Through the characterization and assembly of genetic parts and biological building blocks, many more devices have been constructed, including switches, memory elements, oscillators, pulse generators, digital logic gates, filters and communication modules.
Advances in the field are now allowing expansion beyond small gene networks to the realm of larger biological programs, which hold promise for a wide range of applications, including biosensing, therapeutics and the production of biofuels, pharmaceuticals and biomaterials.
Synthetic biosensing circuits consist of sensitive elements that bind analytes and transducer modules that mobilize cellular responses. Balancing these two modules involves engineering modularity and specificity into the various circuits.
Biosensor sensitive elements include environment-responsive promoters (transcriptional), RNA aptamers (translational) and protein receptors (post-translational).
Biosensor transducer modules include engineered gene networks (transcriptional), non-coding regulatory RNAs (translational) and protein signal-transduction circuits (post-translational).
The contributions of synthetic biology to therapeutics include: engineered networks and organisms for disease-mechanism elucidation, drug-target identification, drug-discovery platforms, therapeutic treatment, therapeutic delivery, and drug production and access.
In the microbial production of biofuels and pharmaceuticals, synthetic biology has supplemented traditional genetic and metabolic engineering efforts by aiding the construction of optimized biosynthetic pathways.
Optimizing metabolic flux through biosynthetic pathways is traditionally accomplished by driving the expression of pathway enzymes with strong, inducible promoters. New synthetic approaches include the rapid diversification of various pathway components, the rational and model-guided assembly of pathway components, and hybrid solutions.
Advances in the synthetic biology field are allowing an expansion beyond small gene networks towards larger biological programs that hold promise for a wide range of applications, including biosensing, therapeutics and the production of biofuels, pharmaceuticals and biomaterials.

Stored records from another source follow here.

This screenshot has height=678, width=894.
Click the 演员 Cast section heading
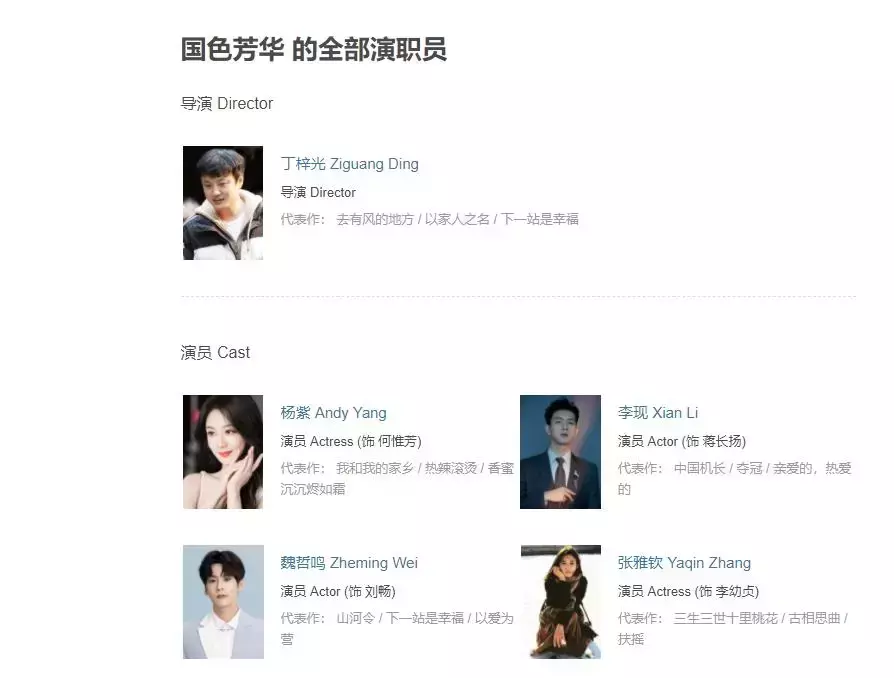(x=215, y=352)
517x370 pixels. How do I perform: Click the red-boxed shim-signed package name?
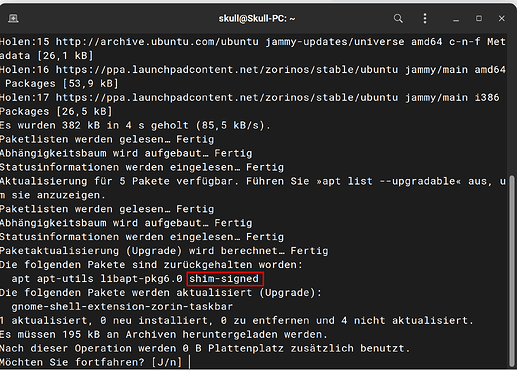[224, 279]
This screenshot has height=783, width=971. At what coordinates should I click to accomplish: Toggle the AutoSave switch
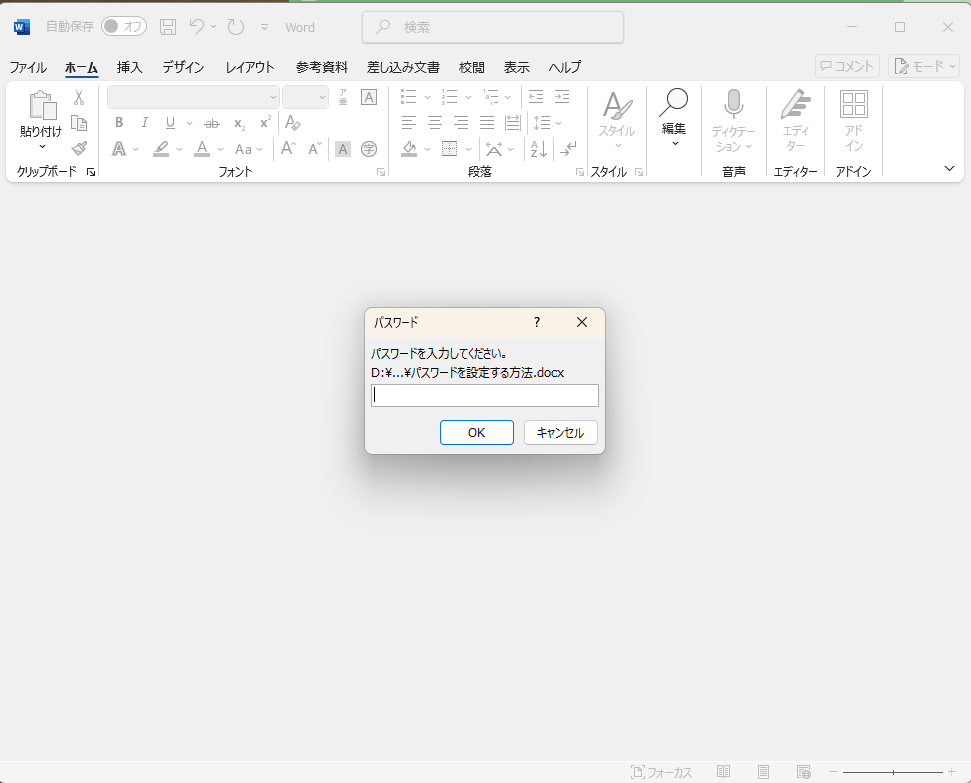pyautogui.click(x=123, y=27)
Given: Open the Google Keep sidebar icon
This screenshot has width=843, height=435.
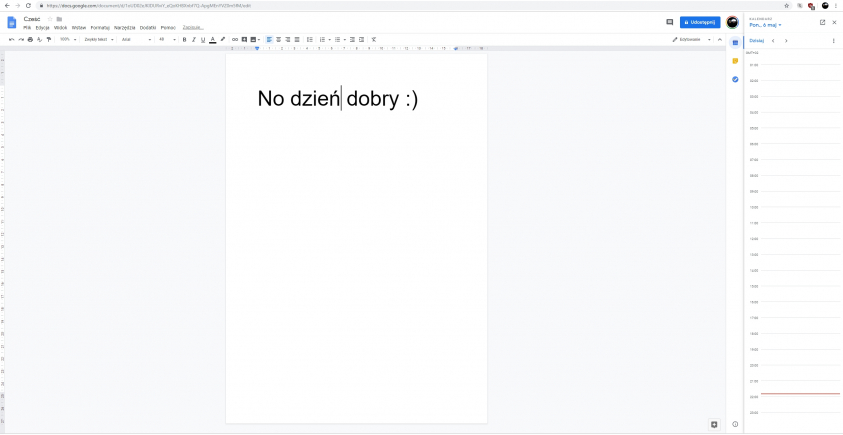Looking at the screenshot, I should [x=735, y=61].
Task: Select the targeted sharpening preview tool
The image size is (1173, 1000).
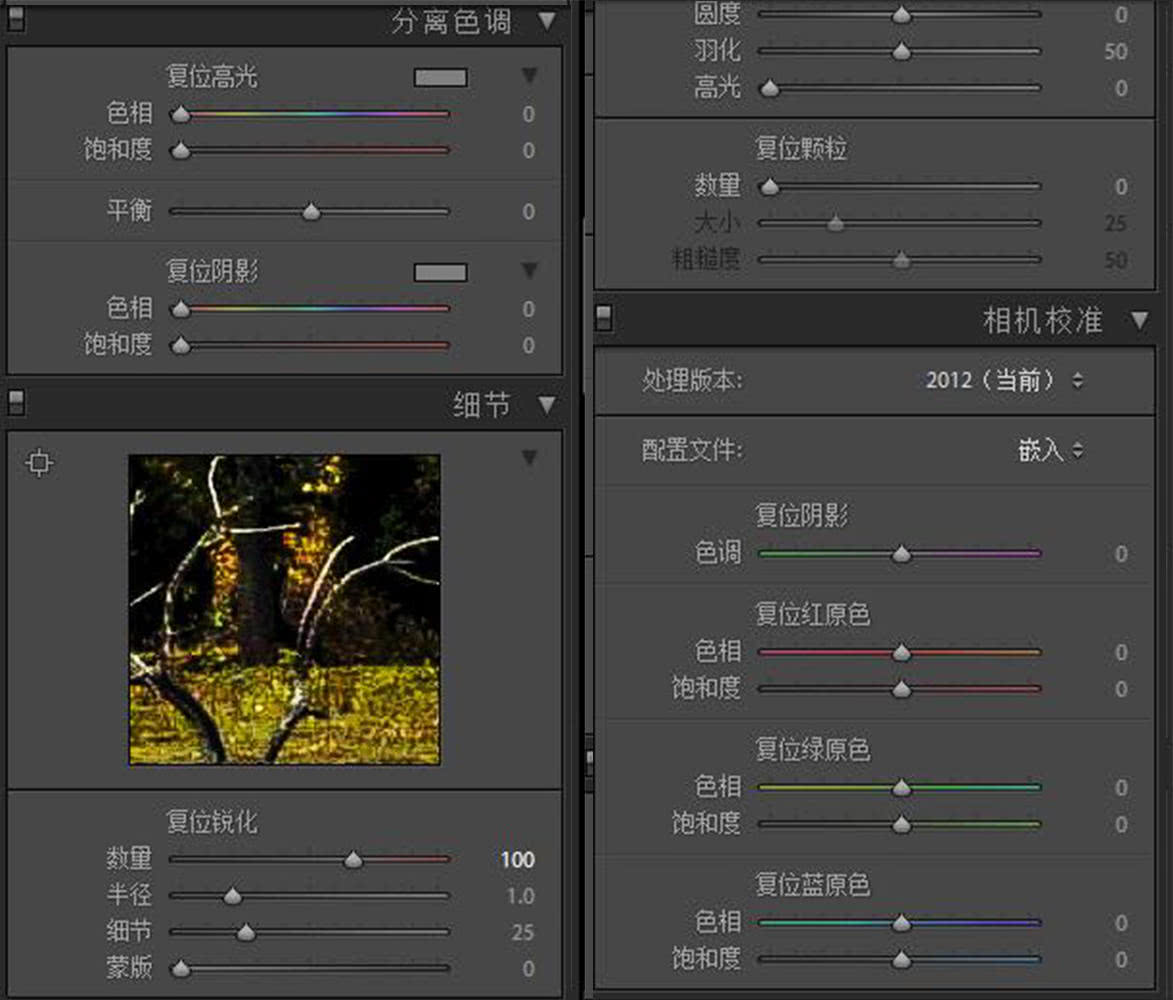Action: coord(39,463)
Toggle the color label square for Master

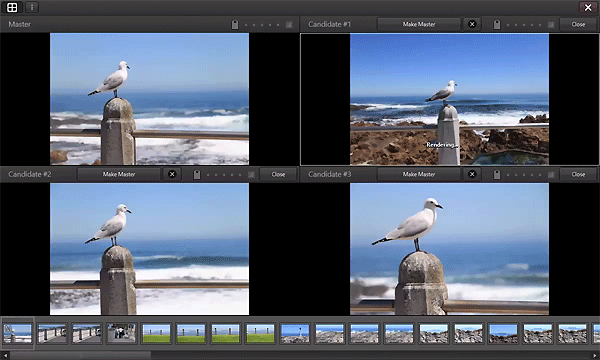click(x=289, y=24)
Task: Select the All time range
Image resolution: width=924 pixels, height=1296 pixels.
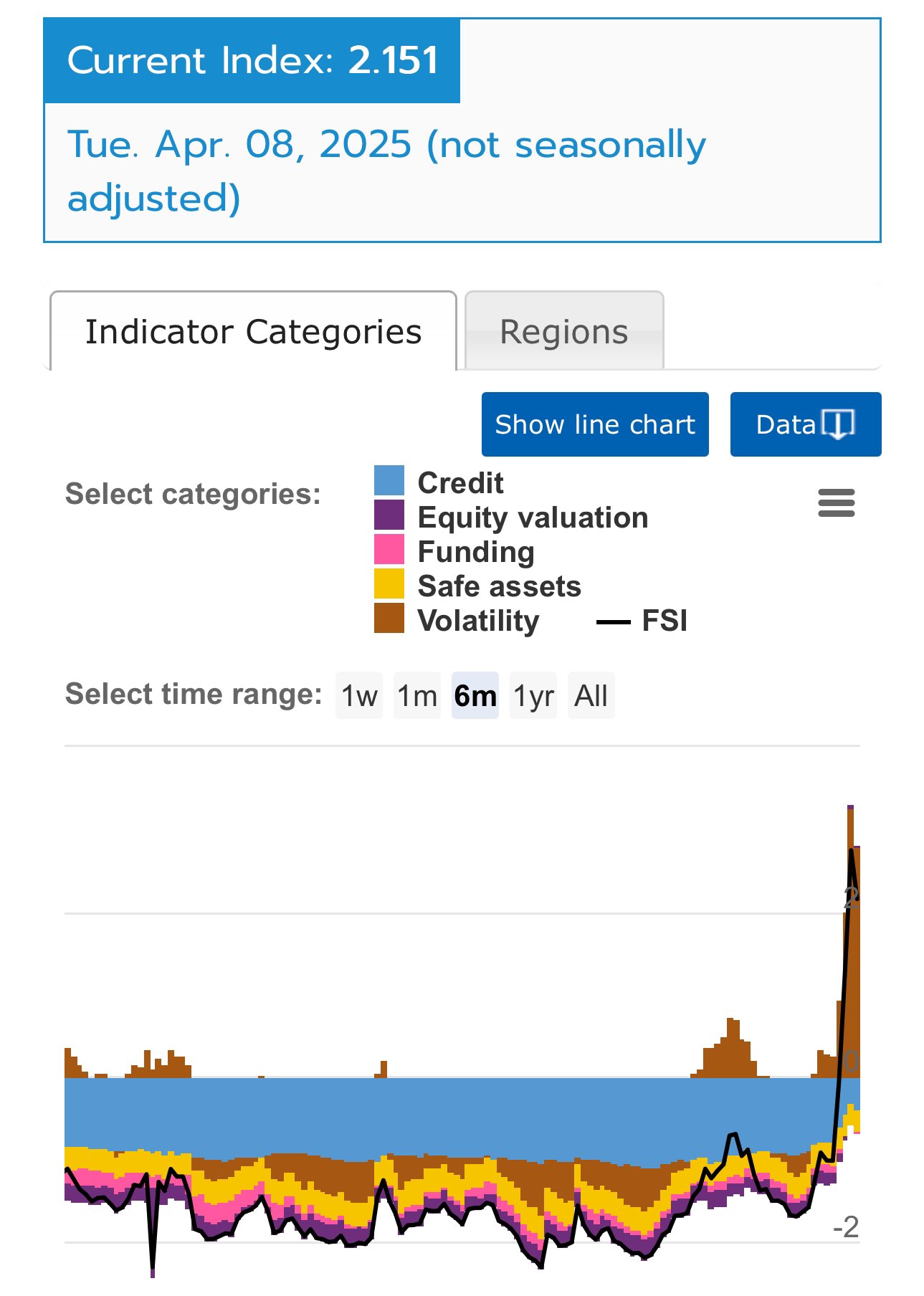Action: (591, 695)
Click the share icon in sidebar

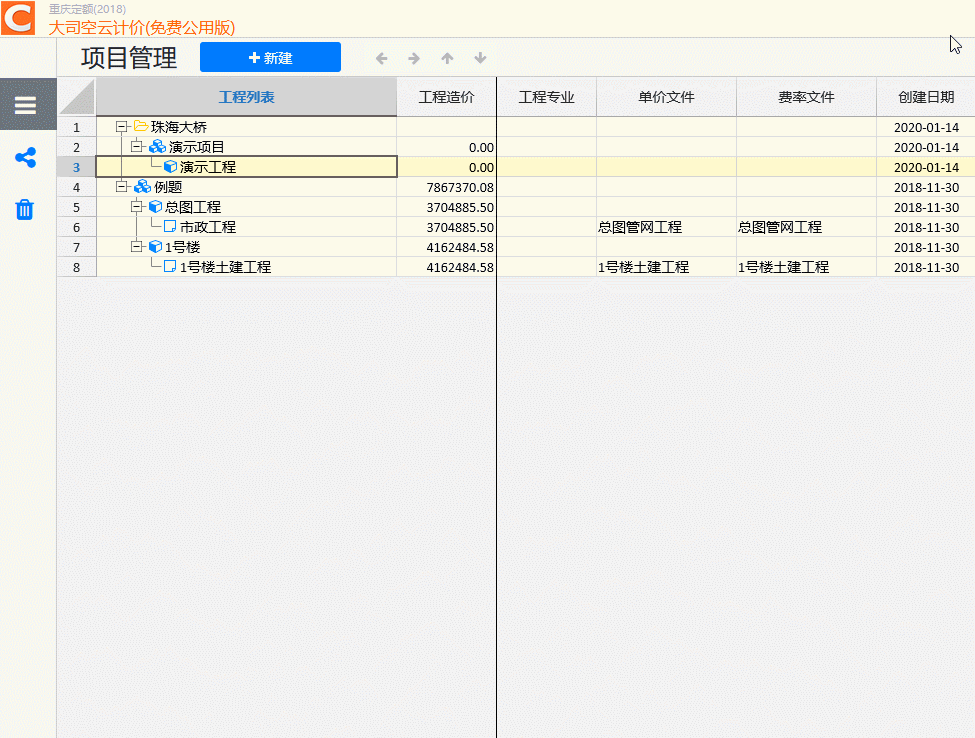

Synthetic biology is bringing together engineers and biologists to design and build novel biomolecular components, networks and pathways, and to use these constructs to rewire and reprogram organisms. These re-engineered organisms will change our lives over the coming years, leading to cheaper drugs, 'green' means to fuel our cars and targeted therapies for attacking 'superbugs' and diseases, such as cancer. The de novo engineering of genetic circuits, biological modules and synthetic pathways is beginning to address these crucial problems and is being used in related practical applications.